TASK DETAILS:
The Perl introduction below names several areas that Perl has moved into since its start in report processing. List every one of them.

DOCUMENT PASSAGE:
-*-

A Beginner's Introduction to Perl 5.10

First, a Little Sales Pitch

Editor’s note: this series is based on Doug Sheppard’s Beginner’s Introduction to Perl. A Beginner’s Introduction to Files and Strings with Perl 5.10 explains how to use files and strings, and A Beginner’s Introduction to Regular Expressions with Perl 5.10 explores regular expressions, matching, and substitutions. A Beginner’s Introduction to Perl Web Programming demonstrates how to write web programs.

Welcome to Perl.

Perl is the Swiss Army chainsaw of programming languages: powerful and adaptable. It was first developed by Larry Wall, a linguist working as a systems administrator for NASA in the late 1980s, as a way to make report processing easier. Since then, it has moved into a several other areas: automating system administration, acting as glue between different computer systems, web programming, bioinformatics, data munging, and even application development.

Why did Perl become so popular when the Web came along? Two reasons: First, most of what is being done on the Web happens with text, and is best done with a language that’s designed for text processing. More importantly, Perl was appreciably better than the alternatives at the time when people needed something to use. C is complex and can produce security problems (especially with untrusted data), Tcl can be awkward, and Python didn’t really have a foothold.

It also didn’t hurt that Perl is a friendly language. It plays well with your personal programming style. The Perl slogan is “There’s more than one way to do it,” and that lends itself well to large and small problems alike. Even more so, Perl is very portable and widespread – it’s available pre-installed almost everywhere – and of course there are thousands of freely-distributable libraries available from the CPAN.

In this first part of our series, you’ll learn a few basics about Perl and see a small sample program.

A Word About Operating Systems

This series assumes that you’re using a Unix or Unix-like operating system (Mac OS X and Cygwin qualify) and that you have the perl binary available at /usr/bin/perl. It’s OK if you’re running Windows through ActivePerl or Strawberry Perl; most Perl code is platform-independent.

Your First Perl Program

Save this program as a file called first.pl:

use feature ':5.10';
say "Hi there!";

(The traditional first program says Hello world!, but I’m an iconoclast).

Run the program. From a command line, go to the directory with this file and type perl first.pl. You should see:

Hi there!

Friendly, isn’t it?

I’m sure you can guess what say does. What about the use feature ':5.10'; line? For now, all you need to know is that it allows you to use nice new features found in Perl 5.10. This is a very good thing.

Functions and Statements

Perl has a rich library of built-in functions. They’re the verbs of Perl, the commands that the interpreter runs. You can see a list of all the built-in functions in the perlfunc man page (perldoc perlfunc, from the command line). Almost all functions can take a list of commma-separated parameters.

-*-

COLLECTED DATA:

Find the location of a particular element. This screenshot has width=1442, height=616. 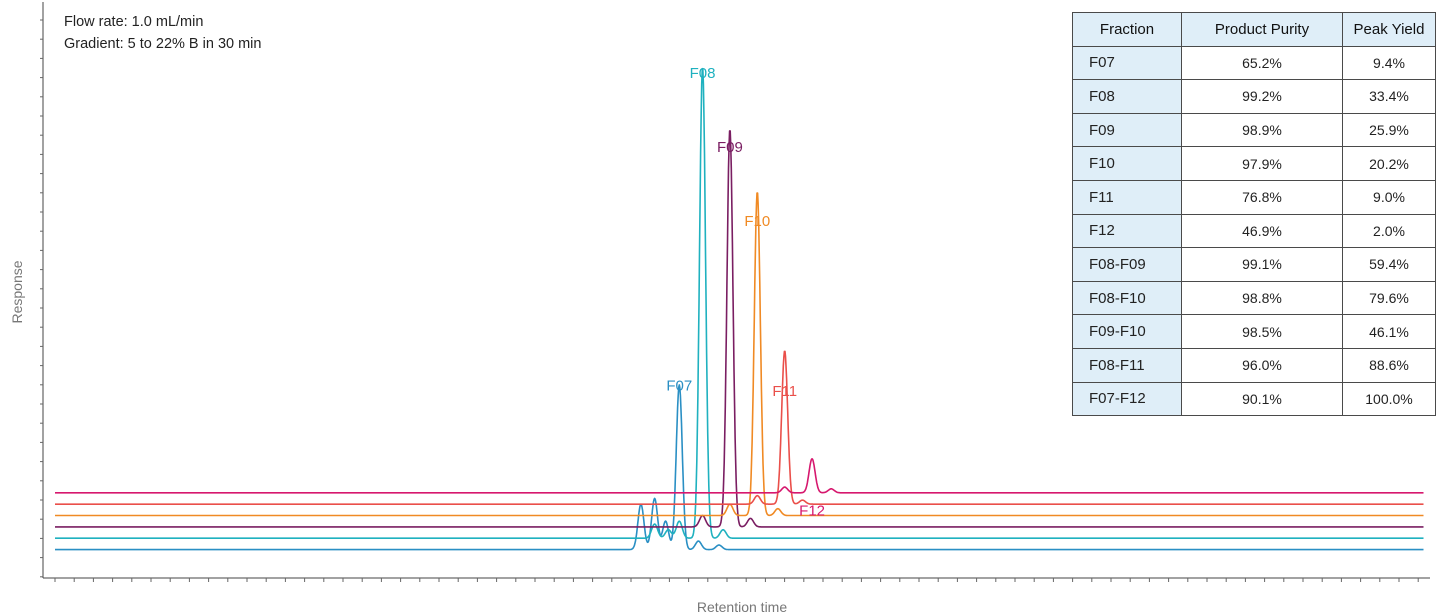

table-row: F08-F10 98.8% 79.6% is located at coordinates (1254, 298).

-*-

TASK OUTPUT:
- Automating system administration
- Acting as glue between different computer systems
- Web programming
- Bioinformatics
- Data munging
- Application development